-- DOEL --
Zet de regels van alle gegevens hieronder om in een JSON-lijst van strings, met één string per regel en zonder lege regels. Laat de afbeeldingen weg uit je antwoord.
•••••
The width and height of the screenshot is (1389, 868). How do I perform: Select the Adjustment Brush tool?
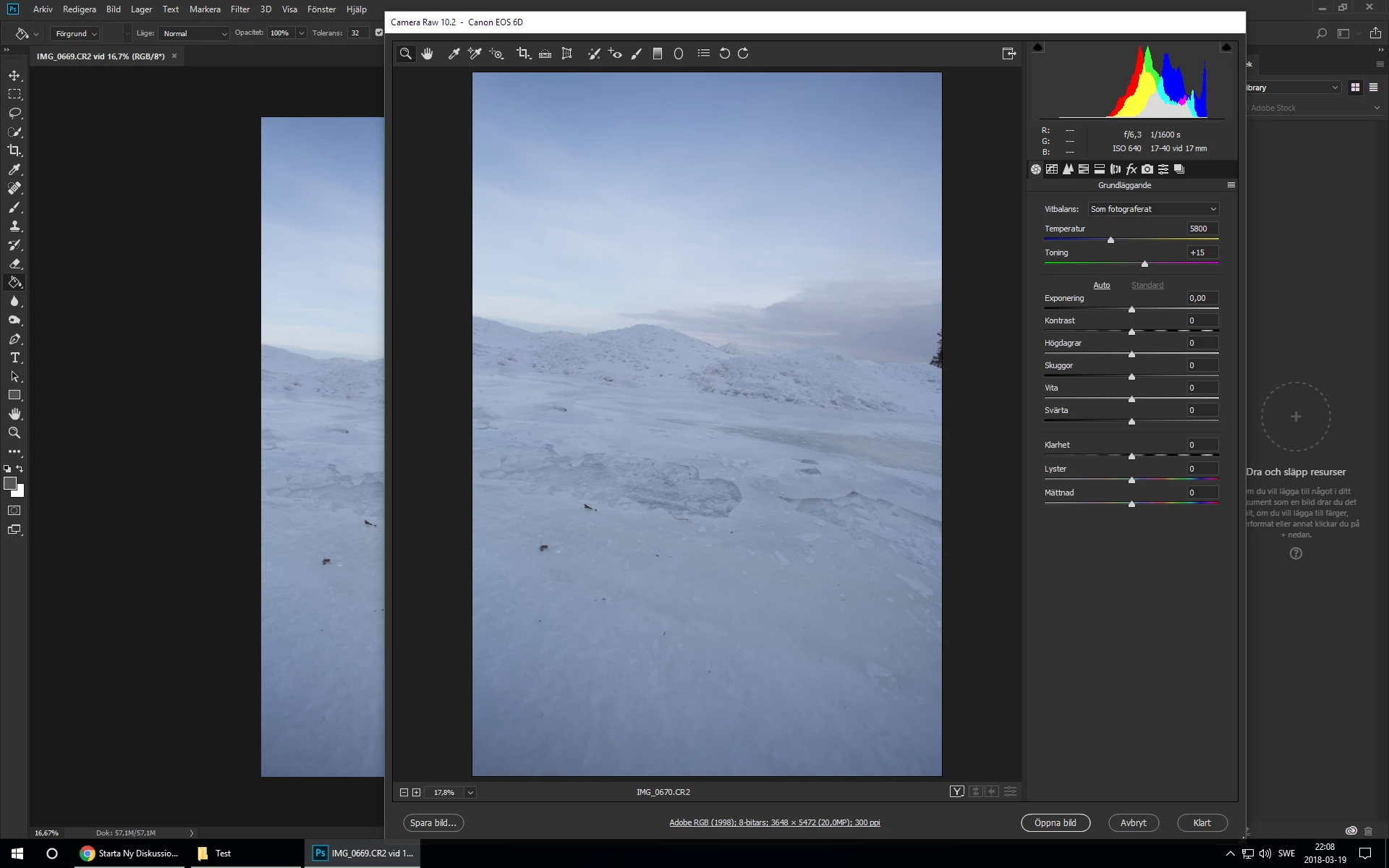636,54
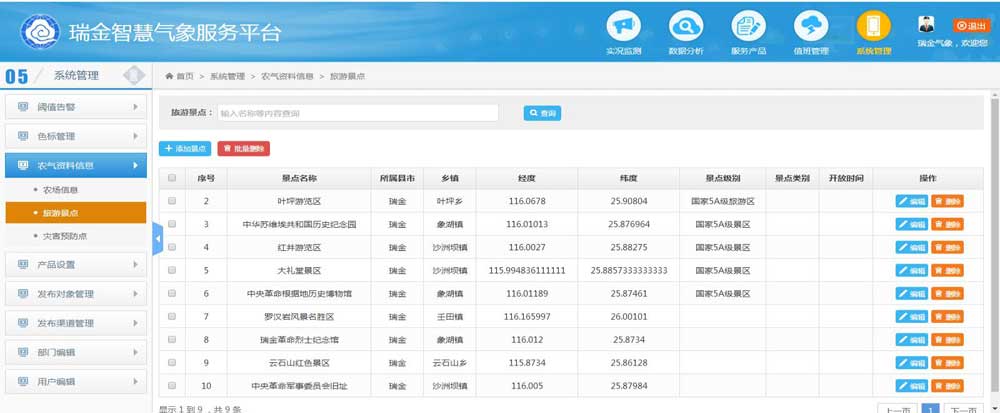
Task: Check the box for 叶坪游览区 row
Action: tap(172, 201)
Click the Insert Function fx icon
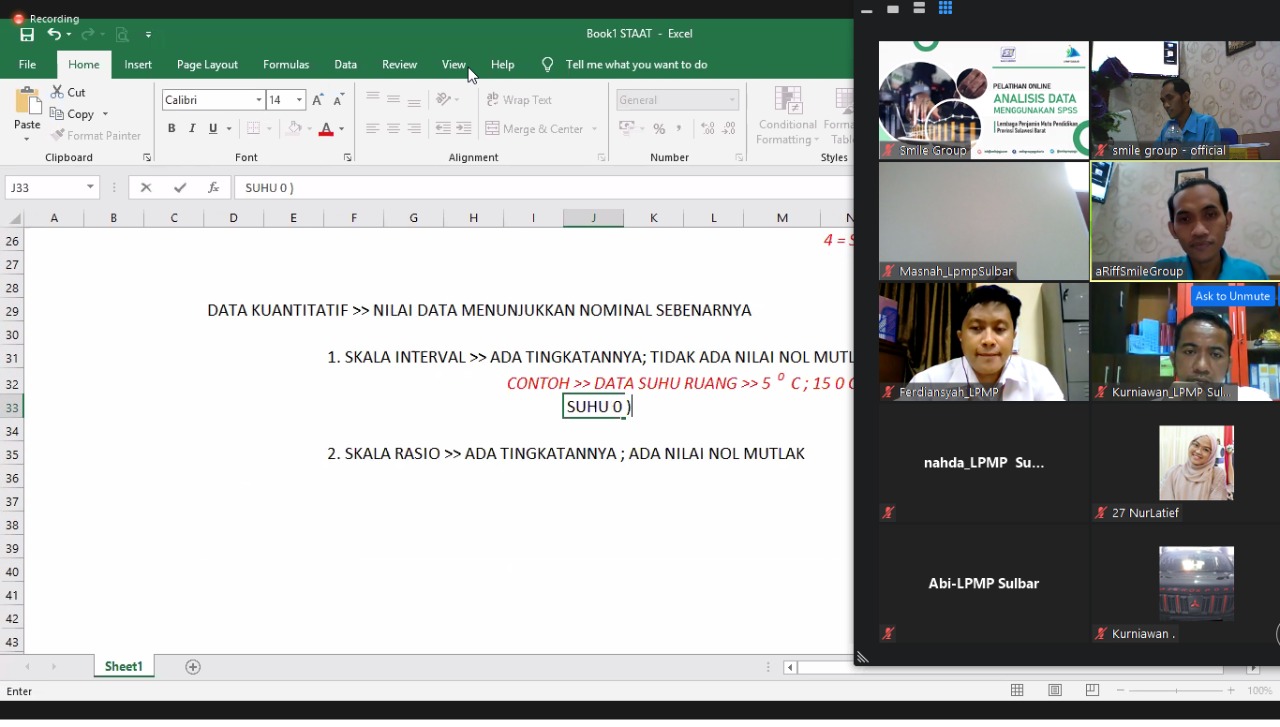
•••••
-- RESULTAAT --
[
  "The width and height of the screenshot is (1389, 868). How do I perform: Select the Adjustment Brush tool?",
  "636,54",
  "Task: Check the box for 叶坪游览区 row",
  "Action: tap(172, 201)",
  "Click the Insert Function fx icon"
]